[PROBLEM TO SOLVE] Using the listing below, print exactly everything from the line with "This screenshot has height=622, width=636." down to the line with "Task: Click the 'Start", both included, and nothing more.

[Start of section]

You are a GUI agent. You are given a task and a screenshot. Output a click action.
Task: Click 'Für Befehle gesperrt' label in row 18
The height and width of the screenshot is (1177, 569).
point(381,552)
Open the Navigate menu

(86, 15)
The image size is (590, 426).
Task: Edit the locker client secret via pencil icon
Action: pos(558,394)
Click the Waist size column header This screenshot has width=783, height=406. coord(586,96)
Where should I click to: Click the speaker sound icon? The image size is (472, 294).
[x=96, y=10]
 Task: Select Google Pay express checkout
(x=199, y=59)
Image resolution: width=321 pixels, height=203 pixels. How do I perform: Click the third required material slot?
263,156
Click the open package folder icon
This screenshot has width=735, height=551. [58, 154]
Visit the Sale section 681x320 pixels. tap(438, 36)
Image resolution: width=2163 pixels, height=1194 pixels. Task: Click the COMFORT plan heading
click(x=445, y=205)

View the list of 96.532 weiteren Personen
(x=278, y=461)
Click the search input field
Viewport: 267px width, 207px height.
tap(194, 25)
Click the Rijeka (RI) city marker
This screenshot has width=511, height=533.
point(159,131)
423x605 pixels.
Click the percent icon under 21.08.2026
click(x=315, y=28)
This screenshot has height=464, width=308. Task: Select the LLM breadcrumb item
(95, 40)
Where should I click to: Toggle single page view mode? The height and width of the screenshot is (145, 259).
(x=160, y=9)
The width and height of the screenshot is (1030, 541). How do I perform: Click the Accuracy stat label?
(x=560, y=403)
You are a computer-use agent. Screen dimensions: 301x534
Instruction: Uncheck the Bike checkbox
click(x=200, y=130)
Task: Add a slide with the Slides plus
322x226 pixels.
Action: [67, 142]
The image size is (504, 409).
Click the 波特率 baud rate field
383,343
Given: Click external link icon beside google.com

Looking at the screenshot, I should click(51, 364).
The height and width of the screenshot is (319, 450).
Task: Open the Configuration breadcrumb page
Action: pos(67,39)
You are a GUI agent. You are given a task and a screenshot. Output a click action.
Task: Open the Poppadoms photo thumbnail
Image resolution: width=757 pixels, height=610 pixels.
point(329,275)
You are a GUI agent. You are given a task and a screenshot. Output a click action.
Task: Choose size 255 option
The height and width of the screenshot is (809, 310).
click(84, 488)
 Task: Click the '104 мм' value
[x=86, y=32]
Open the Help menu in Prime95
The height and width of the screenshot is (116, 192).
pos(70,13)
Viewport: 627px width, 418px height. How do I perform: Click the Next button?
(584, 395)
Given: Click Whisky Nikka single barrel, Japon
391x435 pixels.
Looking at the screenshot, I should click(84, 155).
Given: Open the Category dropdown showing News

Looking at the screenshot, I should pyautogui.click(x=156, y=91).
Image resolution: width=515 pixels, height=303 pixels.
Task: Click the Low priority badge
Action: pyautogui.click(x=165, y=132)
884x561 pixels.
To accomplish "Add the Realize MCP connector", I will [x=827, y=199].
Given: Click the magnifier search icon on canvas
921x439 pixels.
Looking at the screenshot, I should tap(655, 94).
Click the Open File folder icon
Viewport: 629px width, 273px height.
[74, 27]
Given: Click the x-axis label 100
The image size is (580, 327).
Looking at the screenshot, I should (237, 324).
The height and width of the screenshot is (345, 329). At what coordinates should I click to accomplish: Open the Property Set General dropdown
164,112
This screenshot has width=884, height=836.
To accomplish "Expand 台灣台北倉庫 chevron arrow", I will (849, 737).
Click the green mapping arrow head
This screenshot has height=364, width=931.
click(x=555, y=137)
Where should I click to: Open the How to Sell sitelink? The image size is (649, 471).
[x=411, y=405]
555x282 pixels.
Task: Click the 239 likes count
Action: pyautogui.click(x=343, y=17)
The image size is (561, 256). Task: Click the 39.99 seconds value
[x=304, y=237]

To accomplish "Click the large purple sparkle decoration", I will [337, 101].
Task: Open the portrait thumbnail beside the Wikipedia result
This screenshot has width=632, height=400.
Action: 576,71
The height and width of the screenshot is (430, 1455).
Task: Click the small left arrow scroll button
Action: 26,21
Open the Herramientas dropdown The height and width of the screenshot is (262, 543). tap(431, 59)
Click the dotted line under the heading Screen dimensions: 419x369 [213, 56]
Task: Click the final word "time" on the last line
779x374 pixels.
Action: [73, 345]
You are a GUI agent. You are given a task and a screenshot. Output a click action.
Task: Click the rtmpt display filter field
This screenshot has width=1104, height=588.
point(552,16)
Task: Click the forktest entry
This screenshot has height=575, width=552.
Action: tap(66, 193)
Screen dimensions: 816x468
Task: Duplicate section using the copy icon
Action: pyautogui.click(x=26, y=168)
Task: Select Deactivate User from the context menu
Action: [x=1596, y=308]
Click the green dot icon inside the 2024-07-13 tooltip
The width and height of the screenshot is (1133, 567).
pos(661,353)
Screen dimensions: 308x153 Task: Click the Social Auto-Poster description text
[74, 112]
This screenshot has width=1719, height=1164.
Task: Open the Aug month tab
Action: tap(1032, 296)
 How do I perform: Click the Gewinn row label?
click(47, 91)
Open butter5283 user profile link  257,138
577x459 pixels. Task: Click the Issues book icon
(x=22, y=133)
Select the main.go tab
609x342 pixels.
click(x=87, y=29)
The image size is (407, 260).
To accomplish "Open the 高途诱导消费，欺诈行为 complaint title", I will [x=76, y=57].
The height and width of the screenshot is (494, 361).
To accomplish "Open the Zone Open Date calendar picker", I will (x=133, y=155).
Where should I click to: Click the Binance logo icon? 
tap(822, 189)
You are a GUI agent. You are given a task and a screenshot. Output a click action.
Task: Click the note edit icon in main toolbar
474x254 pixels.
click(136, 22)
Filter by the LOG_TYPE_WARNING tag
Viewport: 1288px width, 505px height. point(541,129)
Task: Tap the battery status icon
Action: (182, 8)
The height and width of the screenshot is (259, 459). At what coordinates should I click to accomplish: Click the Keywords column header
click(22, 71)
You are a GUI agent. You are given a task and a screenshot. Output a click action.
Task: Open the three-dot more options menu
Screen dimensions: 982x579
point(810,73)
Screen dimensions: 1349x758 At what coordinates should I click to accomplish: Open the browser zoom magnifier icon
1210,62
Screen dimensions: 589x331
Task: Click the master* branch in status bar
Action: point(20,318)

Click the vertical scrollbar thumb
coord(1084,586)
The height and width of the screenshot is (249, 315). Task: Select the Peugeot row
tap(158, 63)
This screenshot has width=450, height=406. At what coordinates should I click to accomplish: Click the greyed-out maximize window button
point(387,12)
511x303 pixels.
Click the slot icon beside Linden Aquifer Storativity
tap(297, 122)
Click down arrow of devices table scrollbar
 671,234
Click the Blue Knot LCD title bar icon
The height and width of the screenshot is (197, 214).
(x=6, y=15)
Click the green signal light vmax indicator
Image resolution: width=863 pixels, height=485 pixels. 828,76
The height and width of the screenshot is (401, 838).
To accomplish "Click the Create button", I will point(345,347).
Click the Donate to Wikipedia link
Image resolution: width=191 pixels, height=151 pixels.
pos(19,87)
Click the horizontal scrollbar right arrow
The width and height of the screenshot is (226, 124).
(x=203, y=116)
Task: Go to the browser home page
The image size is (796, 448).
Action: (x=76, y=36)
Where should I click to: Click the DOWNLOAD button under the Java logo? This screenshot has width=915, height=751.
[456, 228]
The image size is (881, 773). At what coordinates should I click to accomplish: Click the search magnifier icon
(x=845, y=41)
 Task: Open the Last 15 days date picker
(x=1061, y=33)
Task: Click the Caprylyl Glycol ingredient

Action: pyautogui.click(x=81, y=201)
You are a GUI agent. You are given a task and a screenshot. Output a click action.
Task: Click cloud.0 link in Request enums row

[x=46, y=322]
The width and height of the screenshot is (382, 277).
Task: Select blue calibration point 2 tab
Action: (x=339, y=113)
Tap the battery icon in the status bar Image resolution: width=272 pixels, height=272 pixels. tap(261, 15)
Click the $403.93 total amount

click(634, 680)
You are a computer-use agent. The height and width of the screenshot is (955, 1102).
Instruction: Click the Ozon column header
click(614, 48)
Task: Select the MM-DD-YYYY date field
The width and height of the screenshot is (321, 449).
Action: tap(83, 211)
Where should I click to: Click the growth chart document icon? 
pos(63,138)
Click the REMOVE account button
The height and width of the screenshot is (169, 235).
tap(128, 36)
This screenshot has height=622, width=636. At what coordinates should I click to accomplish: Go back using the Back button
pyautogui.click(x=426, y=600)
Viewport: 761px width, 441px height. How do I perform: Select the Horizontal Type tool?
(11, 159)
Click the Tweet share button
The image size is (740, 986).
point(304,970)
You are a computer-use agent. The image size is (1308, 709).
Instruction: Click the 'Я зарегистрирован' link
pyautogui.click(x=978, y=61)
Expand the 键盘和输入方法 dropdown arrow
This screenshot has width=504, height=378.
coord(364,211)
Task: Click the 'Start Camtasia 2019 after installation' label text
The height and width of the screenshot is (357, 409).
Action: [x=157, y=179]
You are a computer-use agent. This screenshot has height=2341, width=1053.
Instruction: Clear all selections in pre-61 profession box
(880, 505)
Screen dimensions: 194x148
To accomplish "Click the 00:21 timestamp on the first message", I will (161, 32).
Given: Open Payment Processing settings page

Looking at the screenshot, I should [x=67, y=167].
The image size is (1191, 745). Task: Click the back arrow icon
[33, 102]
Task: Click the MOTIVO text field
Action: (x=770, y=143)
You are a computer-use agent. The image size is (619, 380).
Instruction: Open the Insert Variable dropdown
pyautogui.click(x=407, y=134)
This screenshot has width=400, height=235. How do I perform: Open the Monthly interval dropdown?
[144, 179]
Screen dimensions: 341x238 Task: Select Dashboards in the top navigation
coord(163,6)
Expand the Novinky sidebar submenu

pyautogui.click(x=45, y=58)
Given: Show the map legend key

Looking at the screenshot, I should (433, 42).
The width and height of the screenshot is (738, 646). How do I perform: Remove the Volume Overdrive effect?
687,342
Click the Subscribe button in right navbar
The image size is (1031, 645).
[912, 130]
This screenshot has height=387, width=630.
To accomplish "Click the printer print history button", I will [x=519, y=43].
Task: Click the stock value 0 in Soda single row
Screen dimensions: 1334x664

[End of section]

[EXERCISE RESULT]
This screenshot has height=622, width=636. At what coordinates should I click to accomplish: Go back using the Back button
pyautogui.click(x=426, y=600)
Viewport: 761px width, 441px height. How do I perform: Select the Horizontal Type tool?
(11, 159)
Click the Tweet share button
The image size is (740, 986).
point(304,970)
You are a computer-use agent. The image size is (1308, 709).
Instruction: Click the 'Я зарегистрирован' link
pyautogui.click(x=978, y=61)
Expand the 键盘和输入方法 dropdown arrow
This screenshot has width=504, height=378.
coord(364,211)
Task: Click the 'Start Camtasia 2019 after installation' label text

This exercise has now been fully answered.